Und dies gilt einmal mehr auch für die Bildung. Wie viel Zeit haben wir im letzten Jahr vergeudet, um uns mit Fragen der Machbarkeit zu beschäftigen. Ob es die Fragen nach Masken und deren Ausführung, Tests und deren Umsetzung, Impfangeboten oder Impfpflicht, digitalen Endgeräten für Schüler und Lehrkräfte oder zuletzt auch die immer noch offene Frage nach Luftreinigungsgeräten waren, letztlich war es immer die Frage nach der Machbarkeit, weniger nach dem Sinn, die uns unglaublich viel Lebenszeit hat vergeuden lassen.
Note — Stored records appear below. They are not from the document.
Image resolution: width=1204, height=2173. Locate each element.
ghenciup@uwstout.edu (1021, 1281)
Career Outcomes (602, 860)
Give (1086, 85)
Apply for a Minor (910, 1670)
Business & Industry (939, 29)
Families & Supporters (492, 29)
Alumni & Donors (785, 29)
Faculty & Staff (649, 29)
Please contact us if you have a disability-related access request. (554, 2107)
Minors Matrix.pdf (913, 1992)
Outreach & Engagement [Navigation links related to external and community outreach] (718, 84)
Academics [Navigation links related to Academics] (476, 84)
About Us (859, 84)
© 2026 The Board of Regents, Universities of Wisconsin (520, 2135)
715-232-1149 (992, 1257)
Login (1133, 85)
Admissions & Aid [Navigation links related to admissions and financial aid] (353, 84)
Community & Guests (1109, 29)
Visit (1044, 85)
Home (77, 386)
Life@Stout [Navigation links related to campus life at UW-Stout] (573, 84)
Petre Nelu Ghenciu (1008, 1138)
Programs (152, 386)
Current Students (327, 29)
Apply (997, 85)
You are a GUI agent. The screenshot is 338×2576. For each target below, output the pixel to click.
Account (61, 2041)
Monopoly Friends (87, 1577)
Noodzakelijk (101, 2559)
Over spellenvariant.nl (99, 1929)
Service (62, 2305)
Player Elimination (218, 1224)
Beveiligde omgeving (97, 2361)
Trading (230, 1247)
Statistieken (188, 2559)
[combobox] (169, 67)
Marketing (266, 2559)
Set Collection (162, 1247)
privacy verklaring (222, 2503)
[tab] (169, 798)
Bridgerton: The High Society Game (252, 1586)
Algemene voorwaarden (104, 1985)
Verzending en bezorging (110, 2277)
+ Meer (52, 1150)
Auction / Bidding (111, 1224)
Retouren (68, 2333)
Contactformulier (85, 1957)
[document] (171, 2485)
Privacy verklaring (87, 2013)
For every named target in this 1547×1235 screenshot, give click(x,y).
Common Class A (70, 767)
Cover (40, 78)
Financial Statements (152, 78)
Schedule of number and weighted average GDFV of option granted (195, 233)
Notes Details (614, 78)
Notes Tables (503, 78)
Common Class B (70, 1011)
Einig waren und sind wir uns alle in dem Wunsch und Bestreben, die Schulen offen zu halten. Aber die sich daraus ergebenden Konsequenzen müssen dann auch umgesetzt werden. Das kann keine Frage von Finanzen sein.
Abschließend möchte ich mich als ehrenamtlich Tätiger für den Katastrophenschutz stellvertretend für viele meiner Kolleginnen und Kollegen an dieser Stelle einmal ganz ausdrücklich bei meinem Arbeitgeber bedanken:
VIELEN DANK an das Land Rheinland-Pfalz, dass ich immer wieder ganz unbürokratisch in diese Einsätze fahren und damit meinen Beitrag leisten darf, andere Menschen in Rheinland-Pfalz in Notlagen zu unterstützen.